WORK REQUIRED:
Word for word, return each entry that follows, with every image removed.

Top of GIVEN DATA

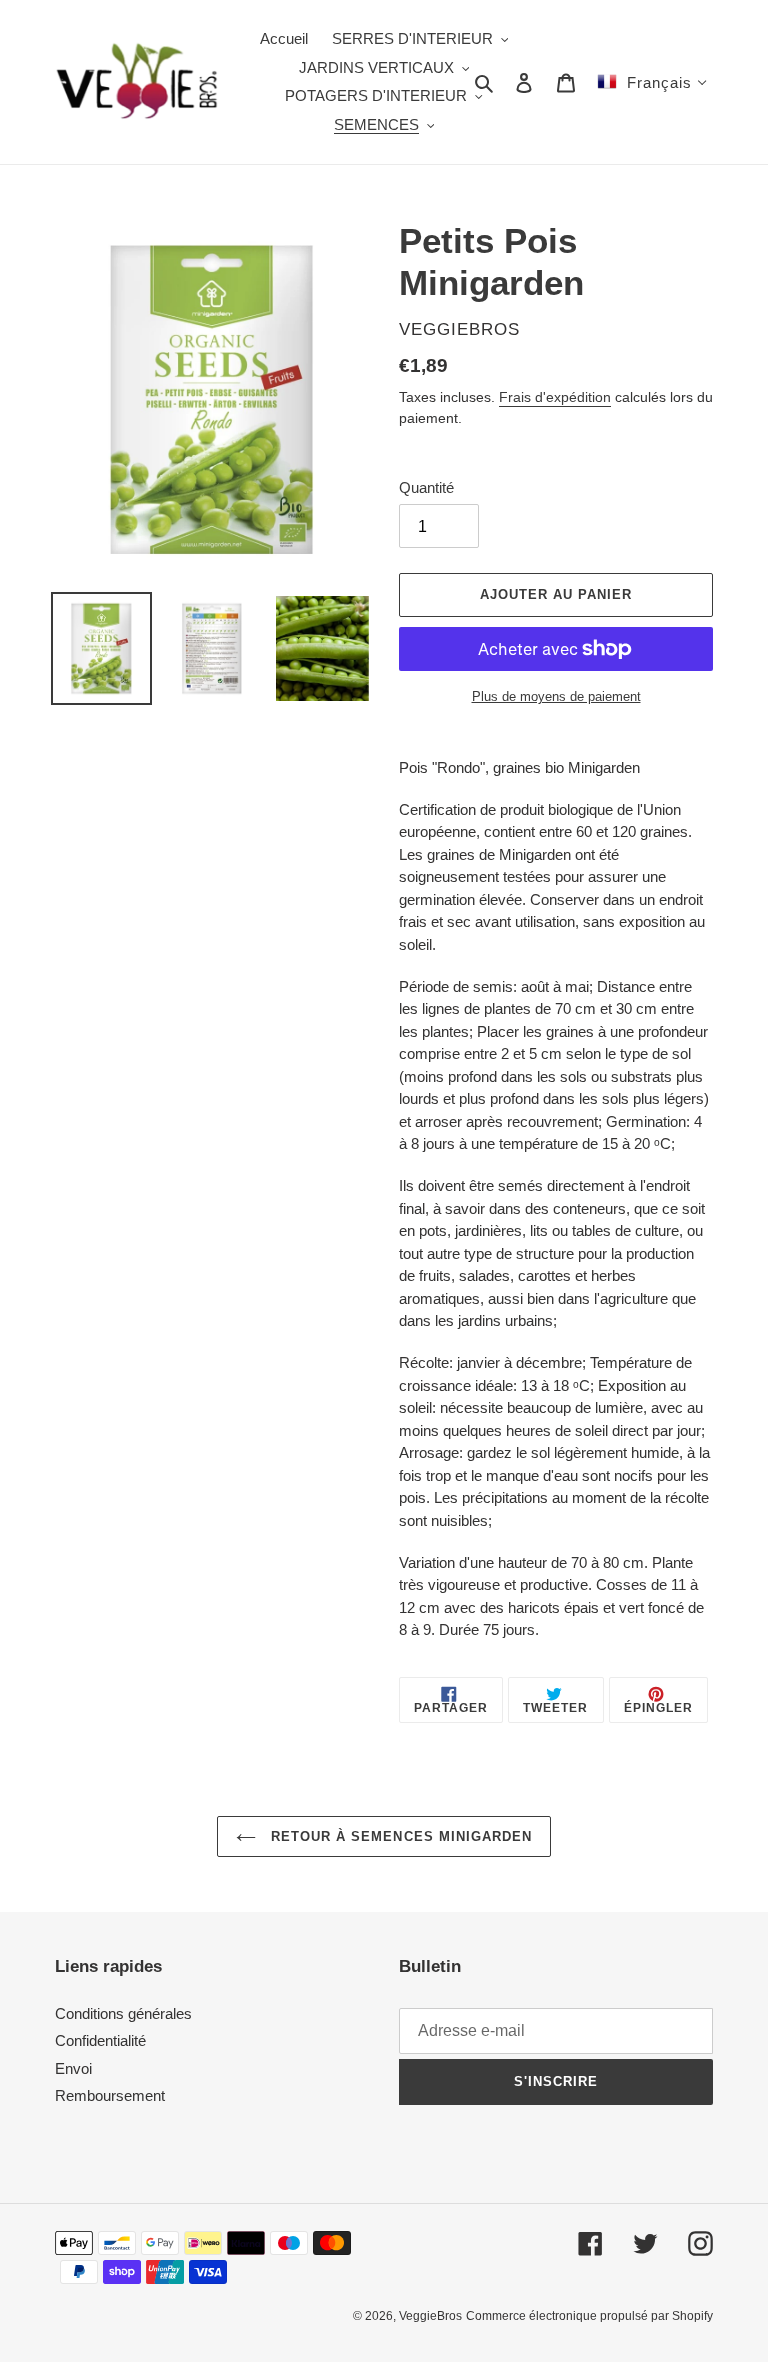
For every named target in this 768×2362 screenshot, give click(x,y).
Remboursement (110, 2095)
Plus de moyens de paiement (556, 696)
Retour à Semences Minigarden (399, 1836)
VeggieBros (430, 2316)
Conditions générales (123, 2013)
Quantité (426, 487)
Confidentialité (100, 2040)
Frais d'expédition (555, 397)
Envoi (73, 2068)
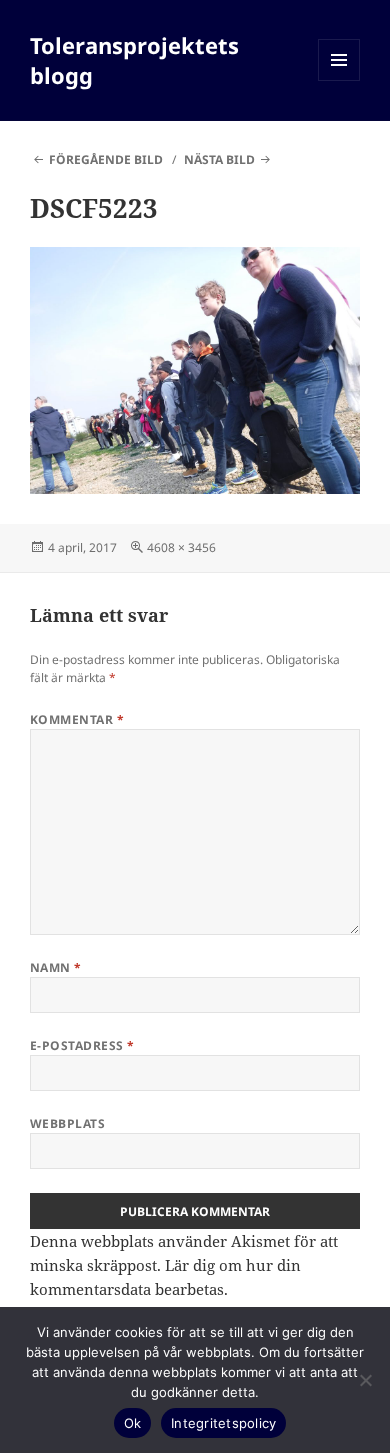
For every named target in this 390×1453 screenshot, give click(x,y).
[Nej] (365, 1380)
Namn (56, 967)
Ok (133, 1423)
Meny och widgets (339, 80)
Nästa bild (219, 159)
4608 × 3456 (181, 547)
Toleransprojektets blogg (134, 60)
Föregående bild (106, 159)
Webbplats (67, 1123)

Bottom of GIVEN DATA

FINISHED TASK:
For every named target in this 768×2362 screenshot, give click(x,y).
Remboursement (110, 2095)
Plus de moyens de paiement (556, 696)
Retour à Semences Minigarden (399, 1836)
VeggieBros (430, 2316)
Conditions générales (123, 2013)
Quantité (426, 487)
Confidentialité (100, 2040)
Frais d'expédition (555, 397)
Envoi (73, 2068)
For every named target in this 390×1453 screenshot, give click(x,y).
[Nej] (365, 1380)
Namn (56, 967)
Ok (133, 1423)
Meny och widgets (339, 80)
Nästa bild (219, 159)
4608 × 3456 (181, 547)
Toleransprojektets blogg (134, 60)
Föregående bild (106, 159)
Webbplats (67, 1123)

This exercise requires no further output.